■ EXERCISE INSTRUCTIONS ■
Return each line of the listing exactly, though without its images.

■ INPUT MATERIAL ■
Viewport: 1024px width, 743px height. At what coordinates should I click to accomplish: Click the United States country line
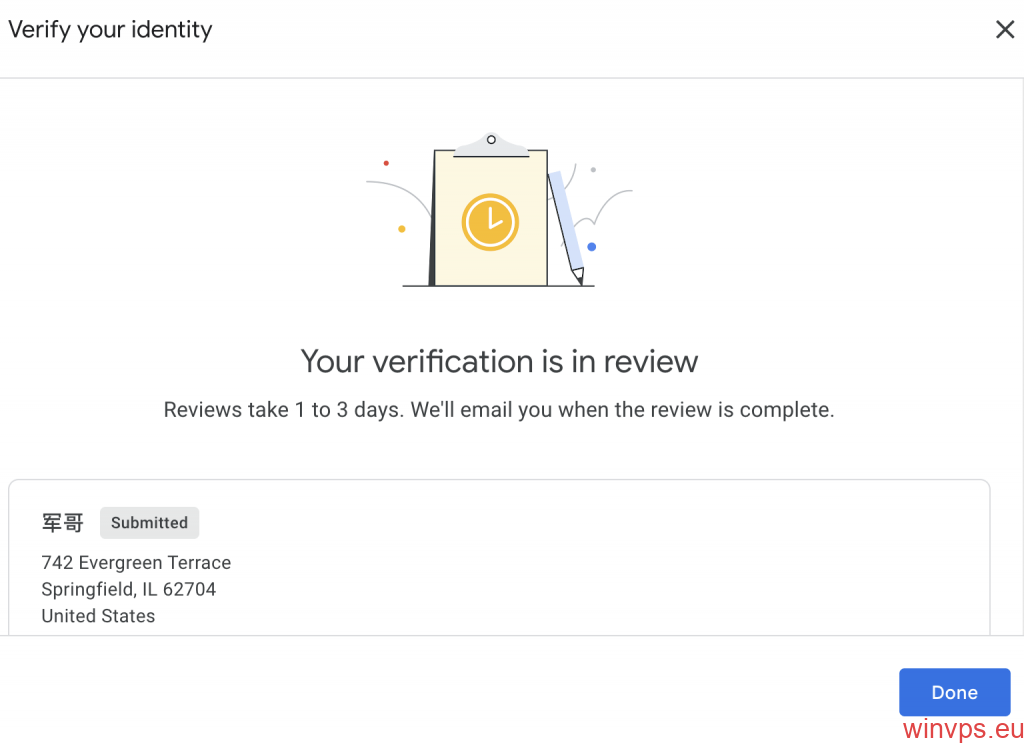[x=98, y=616]
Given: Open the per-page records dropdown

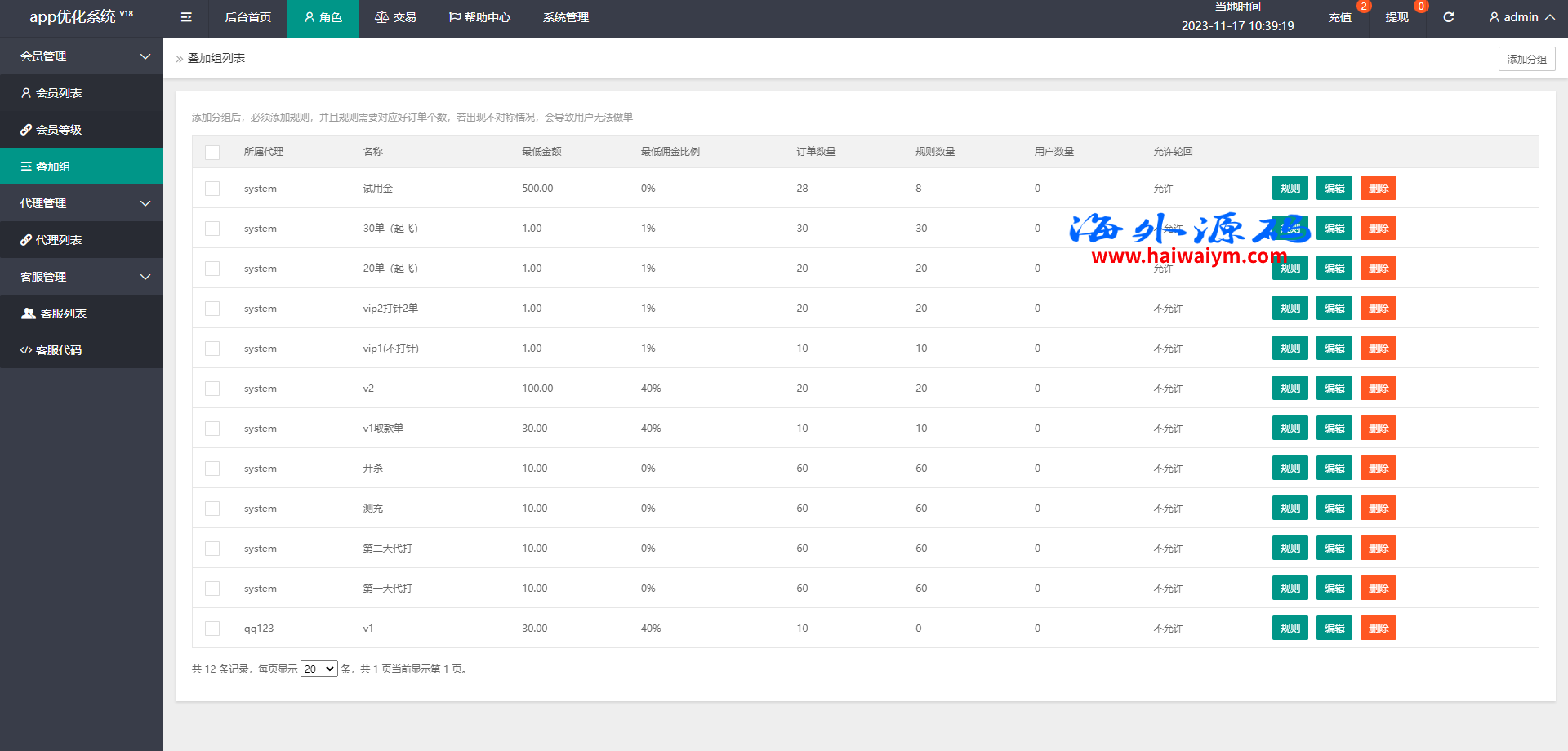Looking at the screenshot, I should tap(318, 669).
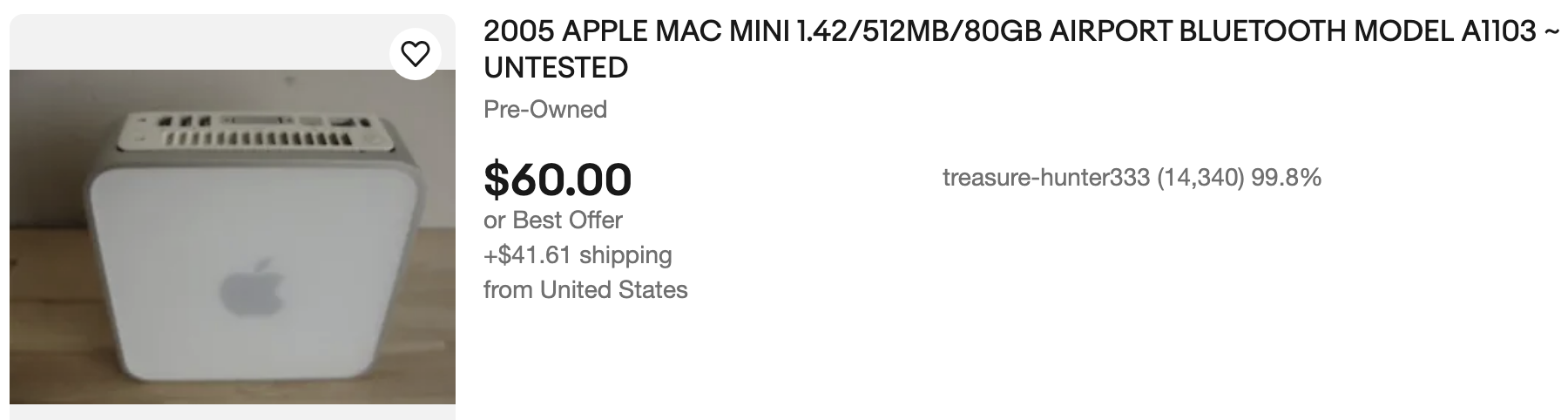
Task: Click '2005 APPLE MAC MINI' at title start
Action: (x=634, y=32)
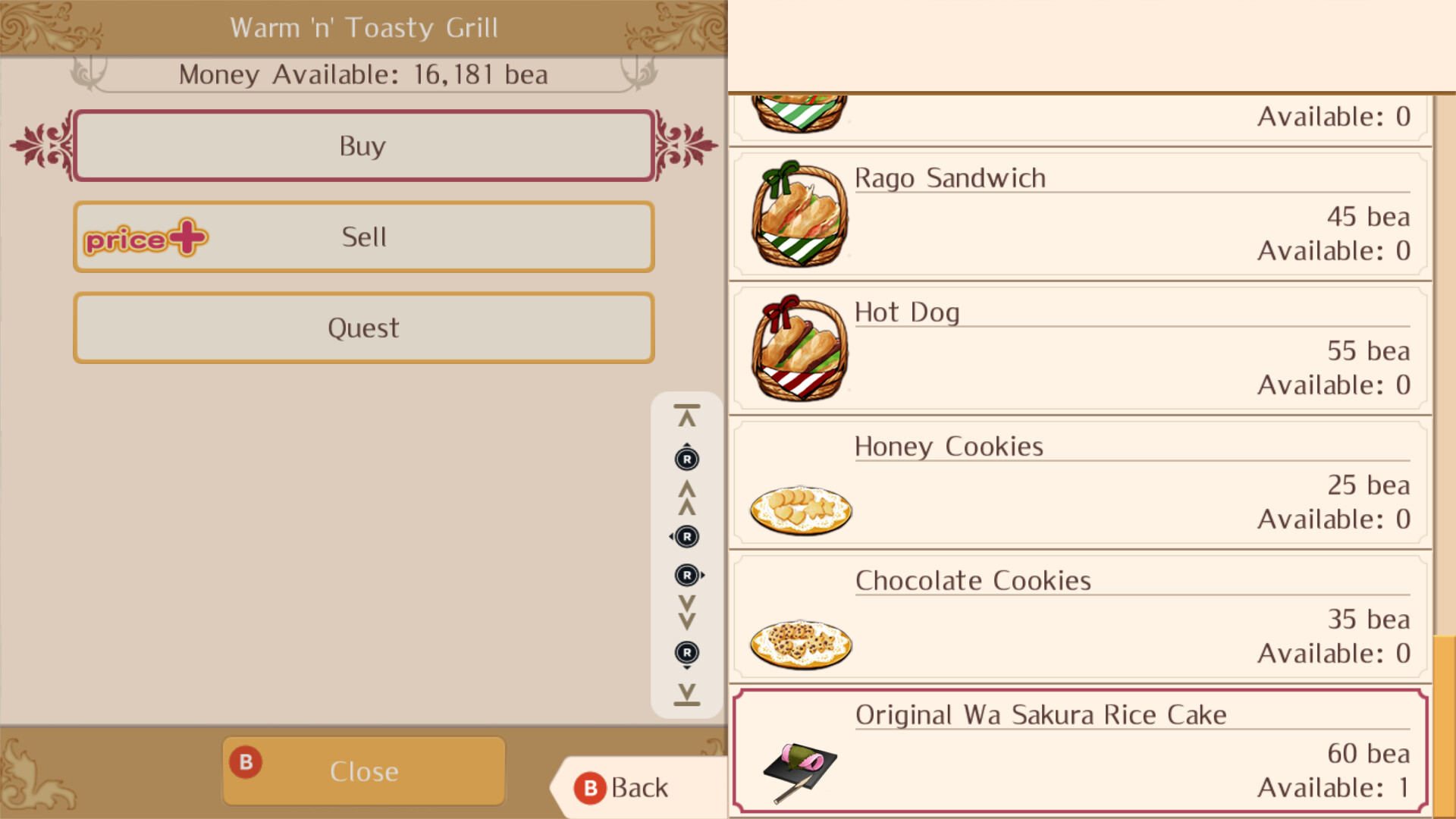Click the price plus badge icon

click(x=146, y=238)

■ ANSWER TO THE PROBLEM ■
Viewport: 1024px width, 743px height. At what coordinates should I click to accomplish: Click the United States country line
[x=98, y=616]
Given: Open the per-page records dropdown

Looking at the screenshot, I should tap(318, 669).
Task: Click '2005 APPLE MAC MINI' at title start
Action: (x=634, y=32)
Click the price plus badge icon

click(x=146, y=238)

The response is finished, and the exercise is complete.